YouTube's prostate cancer advice may be dangerous, misleading, says study - Crain's New York Business

Popular YouTube videos on prostate cancer often mislead patients seeking medical screening and treatment information, according to a new study led by researchers at NYU School of Medicine and its Perlmutter Cancer Center.

The study, published Tuesday in European Urology, found that 77% of the 150 most-viewed YouTube videos on prostate cancer contained factual errors or biased content that posed health risks to patients.

One video, for example, promoted injecting herbs into the prostate. The practice can be harmful to patients and is not backed by medical evidence. Other videos were outdated and promoted aggressive treatments not considered necessary, according to the study.

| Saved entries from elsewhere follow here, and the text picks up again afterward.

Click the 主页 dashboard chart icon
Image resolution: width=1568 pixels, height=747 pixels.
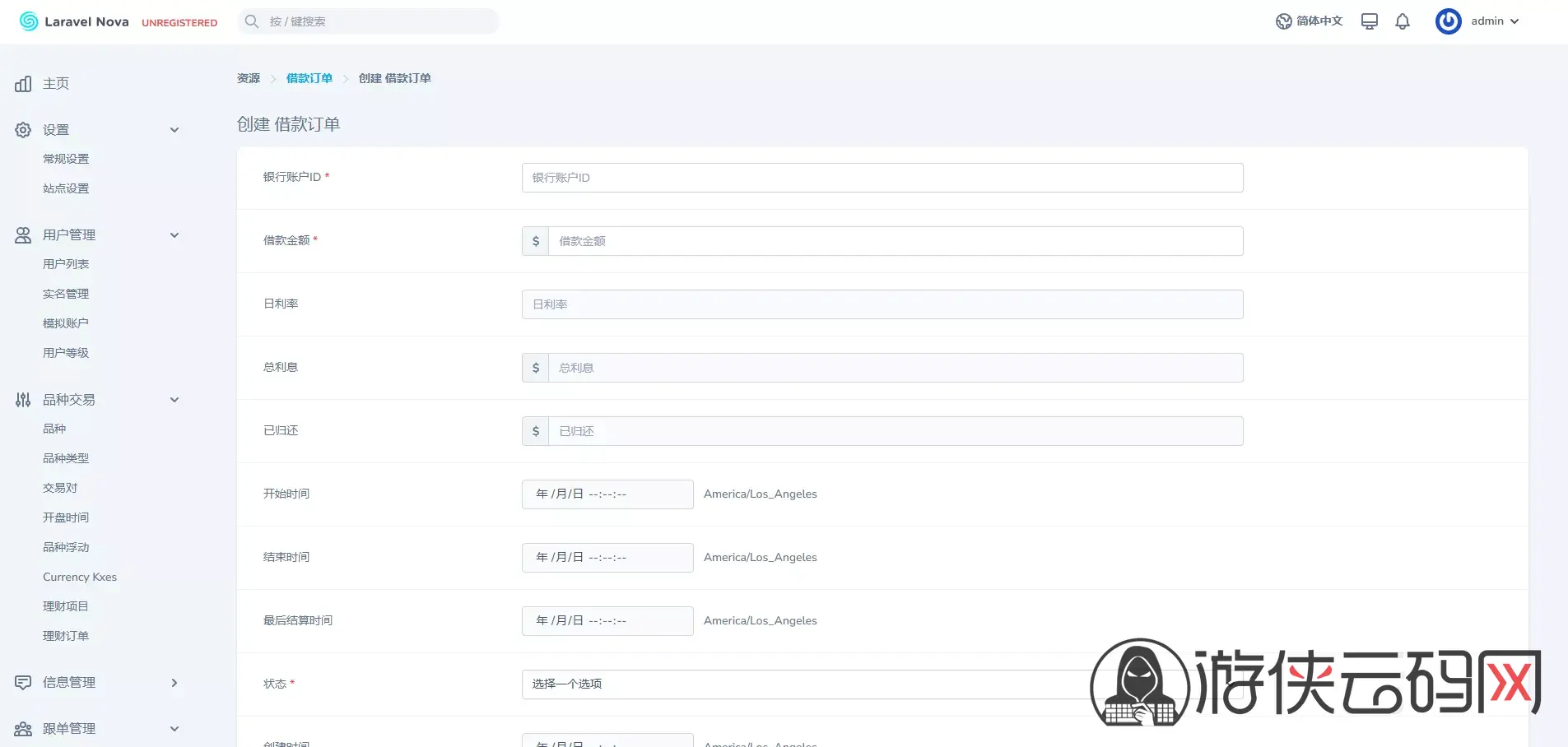[x=23, y=84]
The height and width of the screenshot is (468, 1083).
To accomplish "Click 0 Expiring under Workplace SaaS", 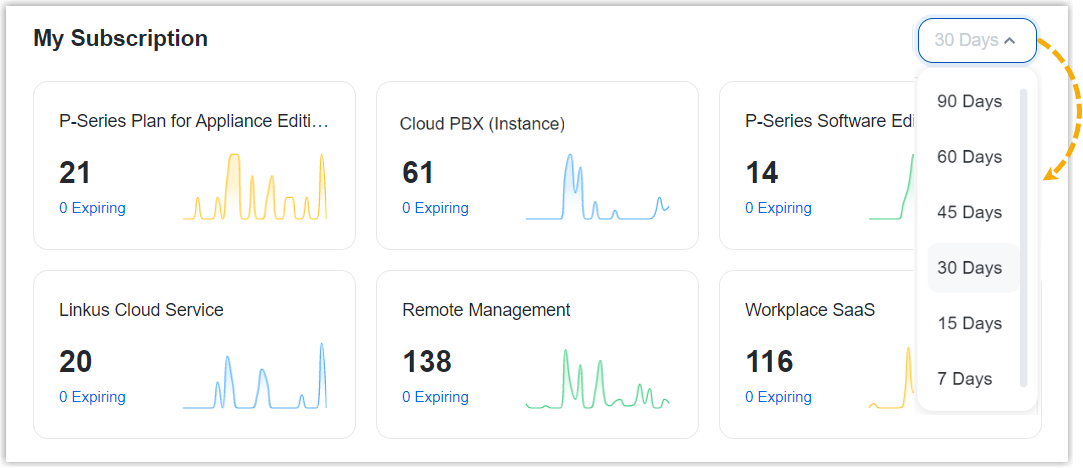I will 778,397.
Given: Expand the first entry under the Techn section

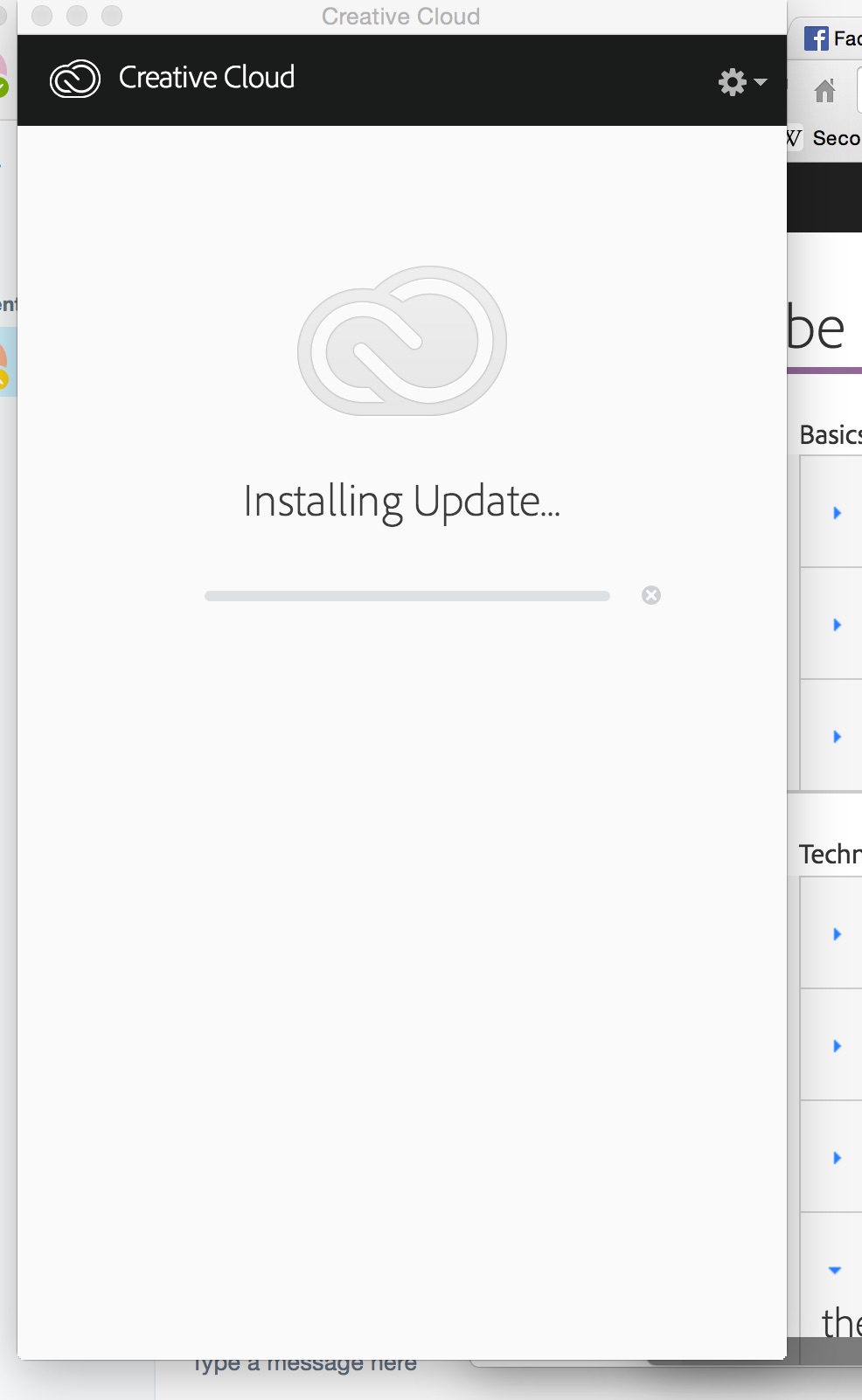Looking at the screenshot, I should 838,932.
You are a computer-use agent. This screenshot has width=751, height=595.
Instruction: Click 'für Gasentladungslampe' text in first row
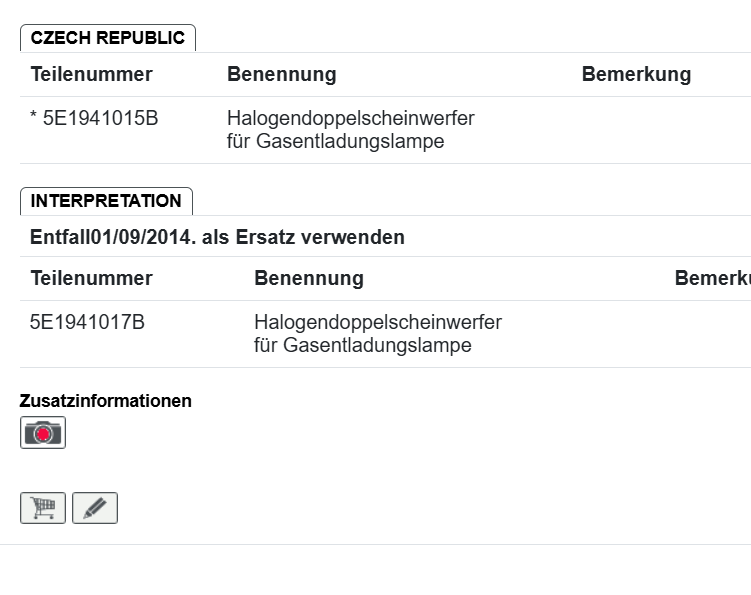click(x=335, y=141)
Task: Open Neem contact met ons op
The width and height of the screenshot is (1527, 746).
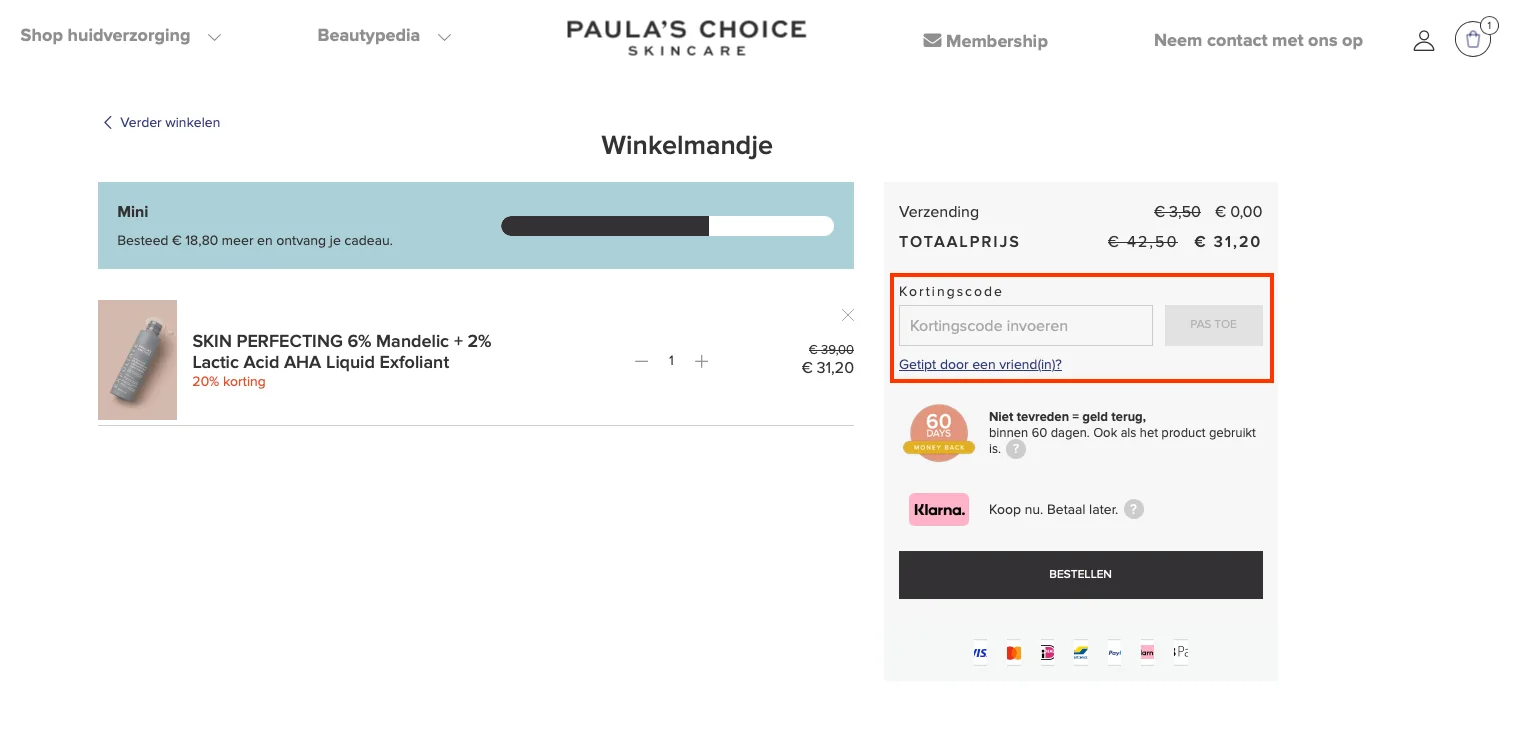Action: pyautogui.click(x=1257, y=40)
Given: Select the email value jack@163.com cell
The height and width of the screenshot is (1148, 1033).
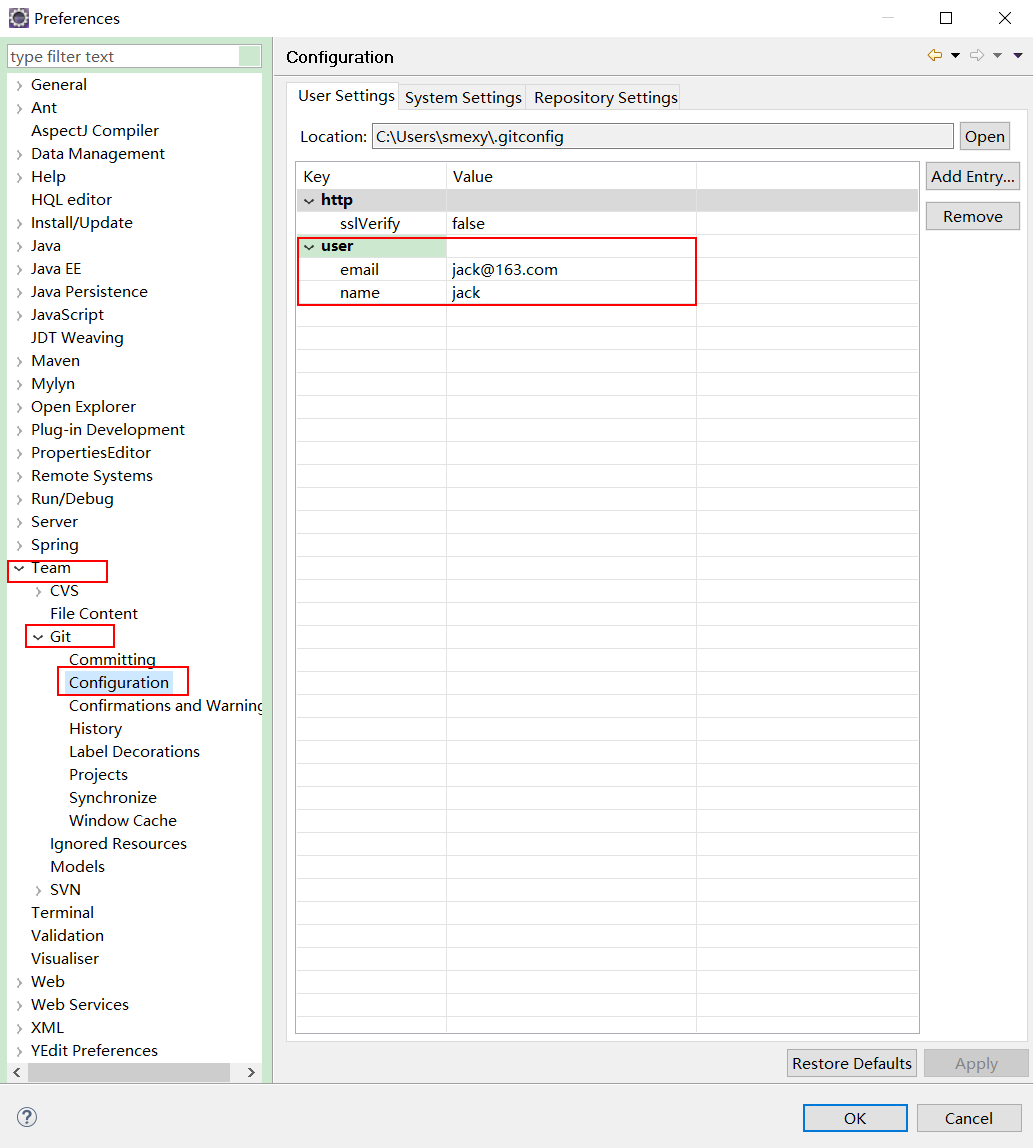Looking at the screenshot, I should pos(505,270).
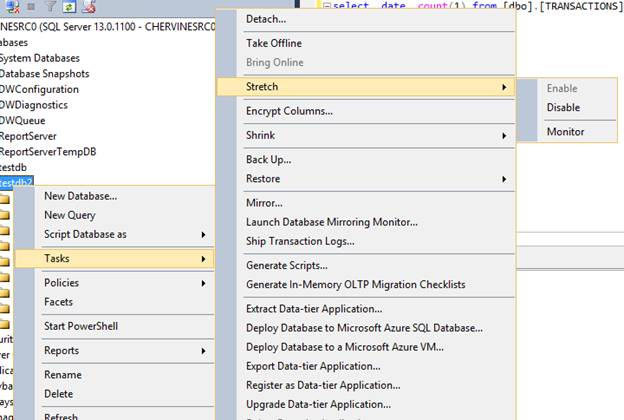624x420 pixels.
Task: Choose Disable in the Stretch submenu
Action: point(563,108)
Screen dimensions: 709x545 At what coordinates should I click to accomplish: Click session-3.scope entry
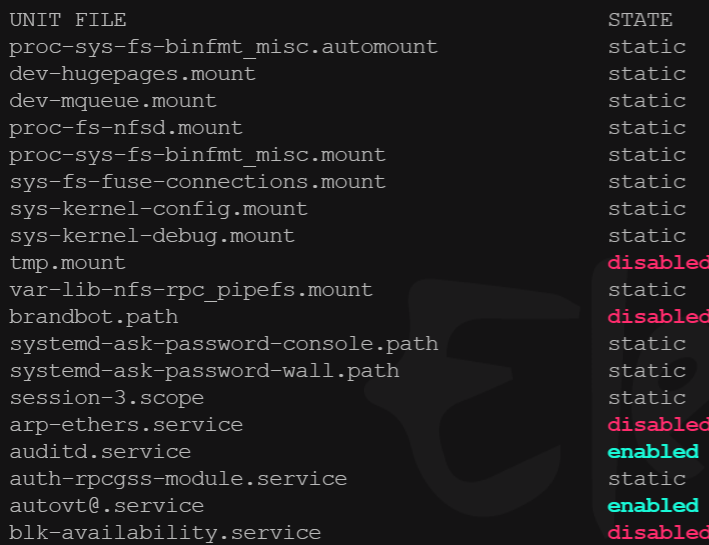(107, 398)
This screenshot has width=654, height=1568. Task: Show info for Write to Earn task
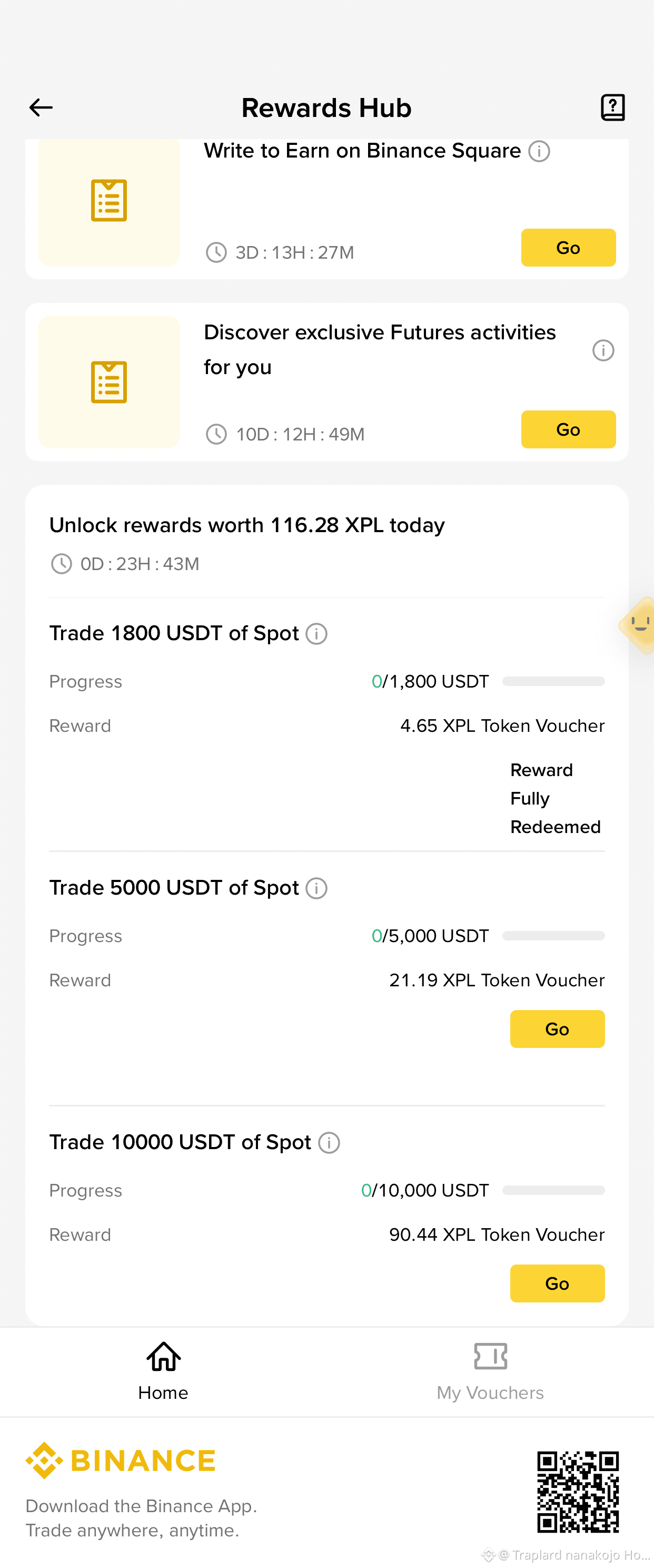pos(539,151)
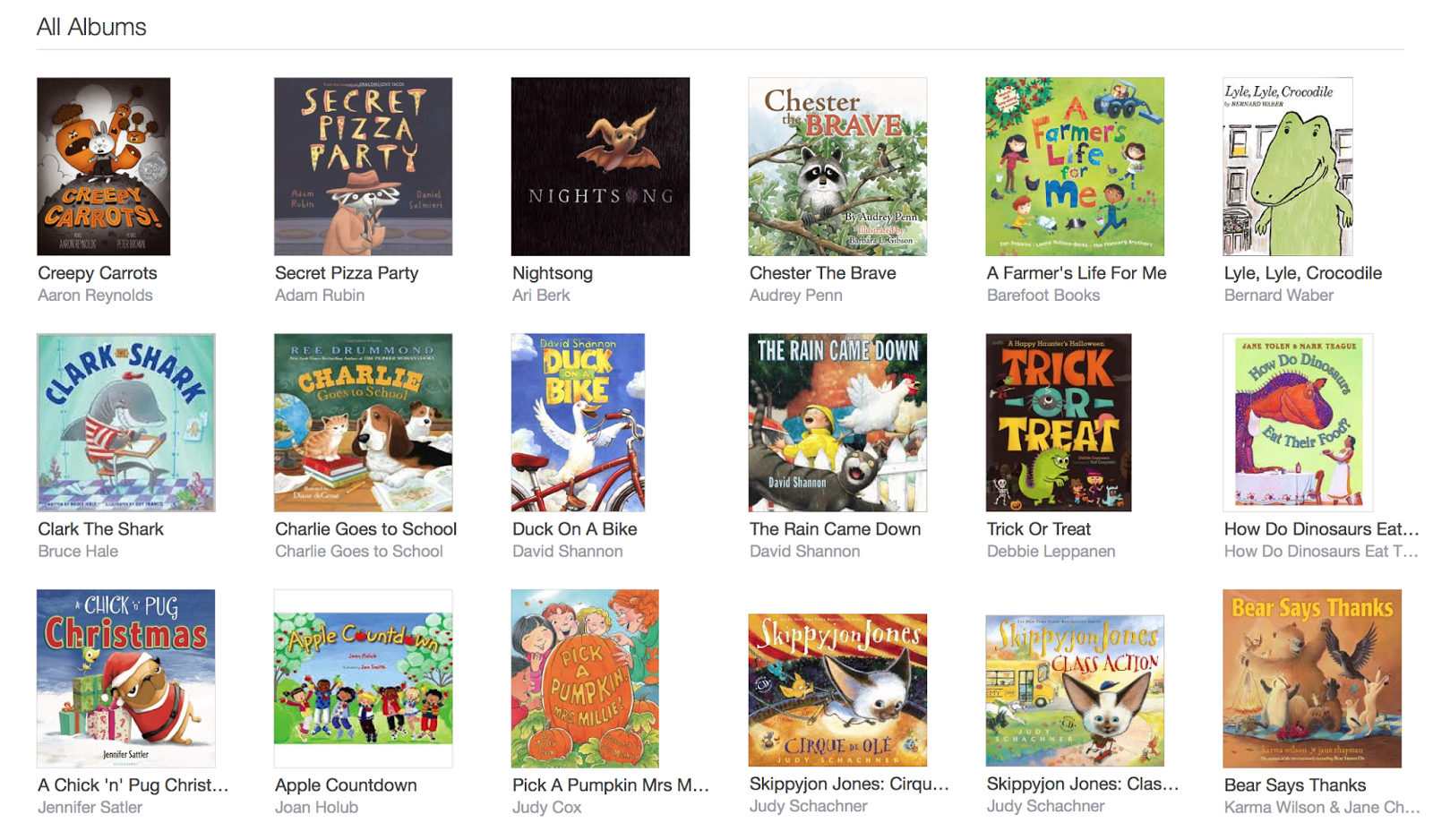Click the Apple Countdown cover image
Viewport: 1433px width, 840px height.
pos(363,679)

"The real shocking finding for me was this discord between the scientific quality and the user engagement," said the study's senior investigator, Dr. Stacy Loeb, an assistant professor in the urology and population health departments at NYU School of Medicine. "That's really concerning to me as a physician to think that patients and their families are actually more commonly engaging with the content that was biased or misinformative. Just because something gets a lot of thumbs-up, or likes, on a social platform doesn't necessarily mean it's the truth."

The study found that 75% of the videos adequately described benefits of various treatments for prostate cancer, while only 53% of the videos adequately described potential harms and side effects. Average total viewership of the videos studied was 45,000 people, but it ranged as high as 1.3 million people.